That well-known “April showers” cliché is a tardy phrase this year: May flowers (and all their subsequent months’ pals) arrived last November, compliments of Colorado State University (CSU).
The school’s new on-campus football stadium dictated that parking trump planting; the 36-year-old Plant Environmental Research Center (PERC) garden had to blossom elsewhere.
CSU’s Annual & Perennial Trial Garden had already found a new site some 10 years previously, on the old Fort Collins High School campus at the corner of Pitkin and Remington streets. That area was also the logical relocation spot for PERC.
Dr. Jim Klett, CSU Professor of Horticulture and Landscape Architecture, oversaw the move’s elaborate preparations. He advised that it took two students the entire summer of 2017 to label all 1000 perennial varieties. Beginning in September, eight to ten Bath Landscape employees pulled three individuals of each species to transplant. Two months later, PERC was safely settled into its new digs.
“We had close to a 90 percent survival rate from the transplant, which is very good,” advised Dr. Klett. “Then we had to hand-water over the winter with a hose from a frost-free hydrant.”

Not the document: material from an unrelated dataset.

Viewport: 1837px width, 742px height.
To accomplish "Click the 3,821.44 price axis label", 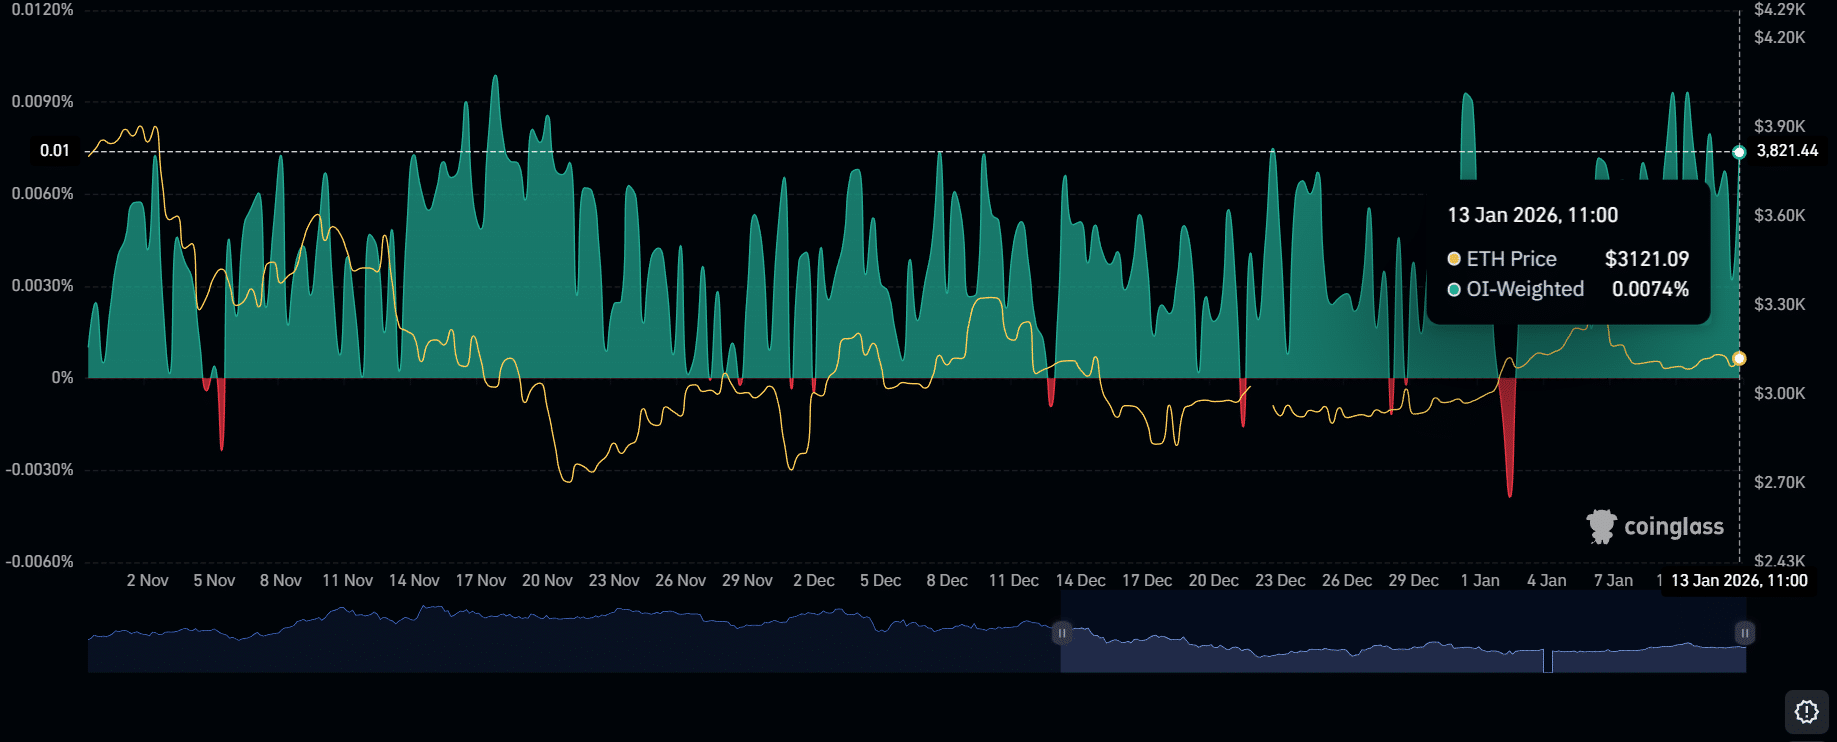I will [1787, 151].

This great success certainly wasn’t by chance. Dr. Klett was awarded one of three Best Teacher Awards at CSU in 2017. An expert in his field, he counts the Trial Garden and new Perennial Garden among his most significant accomplishments.

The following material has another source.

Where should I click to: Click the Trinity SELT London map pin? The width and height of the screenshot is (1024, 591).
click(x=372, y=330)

Now called the Perennial Garden at the University Center for the Arts (UCA), the former PERC’s dormant flowers patiently await their May through October blooming season. The large plot lies at the northwest corner of the UCA, directly across from the Trial Gardens; its enormous, dazzling display is highly visible from College Avenue.
Approximately 100 new perennial species have been added at the facility, as has a stunning water feature designed by Fort Collins landscape architect Russell Mills. Based on a design concept by Joe McGrane, CSU Associate Professor in the Department of Horticulture & Landscape Architecture, three massive urns shoot water upwards to staggered heights. This impressive feature is boldly lighted at night.

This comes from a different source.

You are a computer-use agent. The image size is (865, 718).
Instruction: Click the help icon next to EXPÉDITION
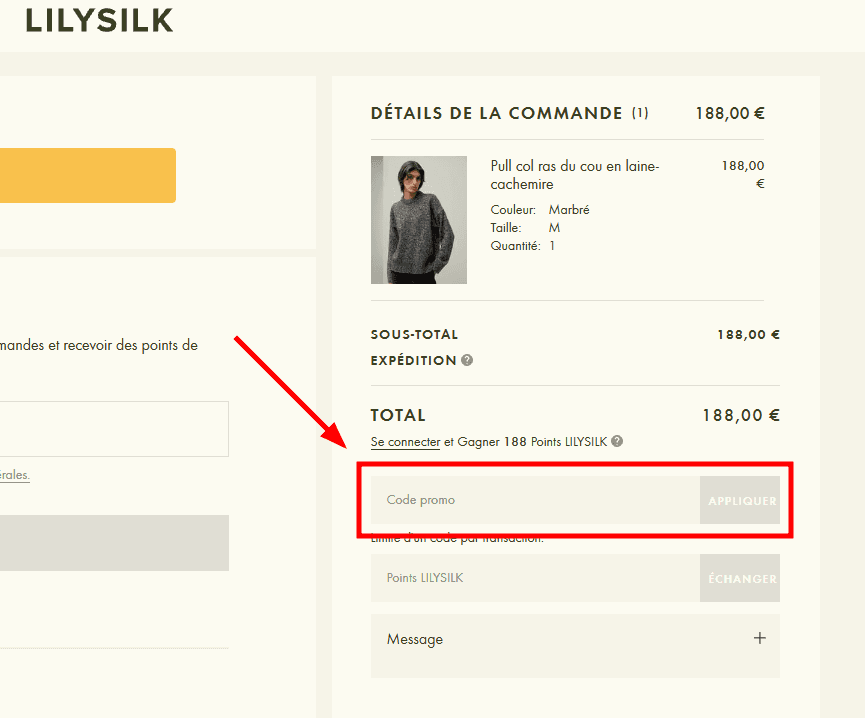tap(466, 360)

The City of Fort Collins has officially designated the area the CSU/Fort Collins Garden and Arts District. Its entire botanical complex will serve as an outdoor learning center, complete with raised beds and berms, benches and sitting walls, gravel paths, a gazebo and stone patio. Dr. Klett expressed a hope that more outdoor sculptures will be added.
Art displays of all genres abound within surrounding buildings, and noteworthy performances will assure a bustling community atmosphere/tourist draw into the evening hours as well.